• Task objective
In the entries below, find the line with "2021年12月 (1188, 954)" and the line with "2024年8月 (1063, 753)". Reproduce those two lines and every line between them exactly, and nothing more.

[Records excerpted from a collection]
>>>>>

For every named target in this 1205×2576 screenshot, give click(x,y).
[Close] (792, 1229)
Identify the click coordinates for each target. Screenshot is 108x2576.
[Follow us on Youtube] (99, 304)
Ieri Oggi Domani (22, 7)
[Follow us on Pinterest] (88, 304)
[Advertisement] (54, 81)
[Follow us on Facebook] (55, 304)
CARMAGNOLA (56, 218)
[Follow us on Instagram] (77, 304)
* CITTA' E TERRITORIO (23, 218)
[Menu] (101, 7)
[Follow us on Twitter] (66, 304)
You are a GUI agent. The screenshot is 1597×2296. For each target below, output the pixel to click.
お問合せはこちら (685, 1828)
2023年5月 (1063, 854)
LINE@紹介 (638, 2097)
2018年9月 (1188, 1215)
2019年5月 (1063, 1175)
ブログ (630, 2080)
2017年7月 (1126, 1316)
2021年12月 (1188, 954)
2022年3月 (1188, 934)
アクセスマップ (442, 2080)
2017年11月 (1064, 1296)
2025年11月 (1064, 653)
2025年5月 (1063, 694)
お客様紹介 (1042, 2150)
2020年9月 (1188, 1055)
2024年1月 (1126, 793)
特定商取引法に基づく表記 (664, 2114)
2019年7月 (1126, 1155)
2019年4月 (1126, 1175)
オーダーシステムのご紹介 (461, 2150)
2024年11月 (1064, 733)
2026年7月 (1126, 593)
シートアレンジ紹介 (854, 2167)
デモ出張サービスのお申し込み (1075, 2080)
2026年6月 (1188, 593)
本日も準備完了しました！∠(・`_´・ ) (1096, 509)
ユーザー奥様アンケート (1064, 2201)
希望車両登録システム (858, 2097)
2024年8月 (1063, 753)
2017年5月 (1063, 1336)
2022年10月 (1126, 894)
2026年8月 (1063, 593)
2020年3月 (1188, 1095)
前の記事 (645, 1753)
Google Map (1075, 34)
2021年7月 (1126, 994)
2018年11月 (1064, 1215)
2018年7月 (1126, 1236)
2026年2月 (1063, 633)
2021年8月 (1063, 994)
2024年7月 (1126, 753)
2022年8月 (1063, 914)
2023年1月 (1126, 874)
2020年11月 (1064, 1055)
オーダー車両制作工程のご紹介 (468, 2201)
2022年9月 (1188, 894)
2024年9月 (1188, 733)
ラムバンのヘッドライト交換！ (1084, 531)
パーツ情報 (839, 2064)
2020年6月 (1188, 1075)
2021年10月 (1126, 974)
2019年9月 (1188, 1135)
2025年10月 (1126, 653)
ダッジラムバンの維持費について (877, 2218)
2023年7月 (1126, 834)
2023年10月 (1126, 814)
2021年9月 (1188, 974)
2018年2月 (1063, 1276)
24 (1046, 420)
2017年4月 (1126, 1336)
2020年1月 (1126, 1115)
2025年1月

<<<<<

• Exercise response
2021年12月 (1188, 954)
2022年3月 (1188, 934)
アクセスマップ (442, 2080)
2017年11月 (1064, 1296)
2025年11月 (1064, 653)
2025年5月 (1063, 694)
お客様紹介 (1042, 2150)
2020年9月 (1188, 1055)
2024年1月 (1126, 793)
特定商取引法に基づく表記 (664, 2114)
2019年7月 (1126, 1155)
2019年4月 (1126, 1175)
オーダーシステムのご紹介 (461, 2150)
2024年11月 (1064, 733)
2026年7月 (1126, 593)
シートアレンジ紹介 (854, 2167)
デモ出張サービスのお申し込み (1075, 2080)
2026年6月 (1188, 593)
本日も準備完了しました！∠(・`_´・ ) (1096, 509)
ユーザー奥様アンケート (1064, 2201)
希望車両登録システム (858, 2097)
2024年8月 (1063, 753)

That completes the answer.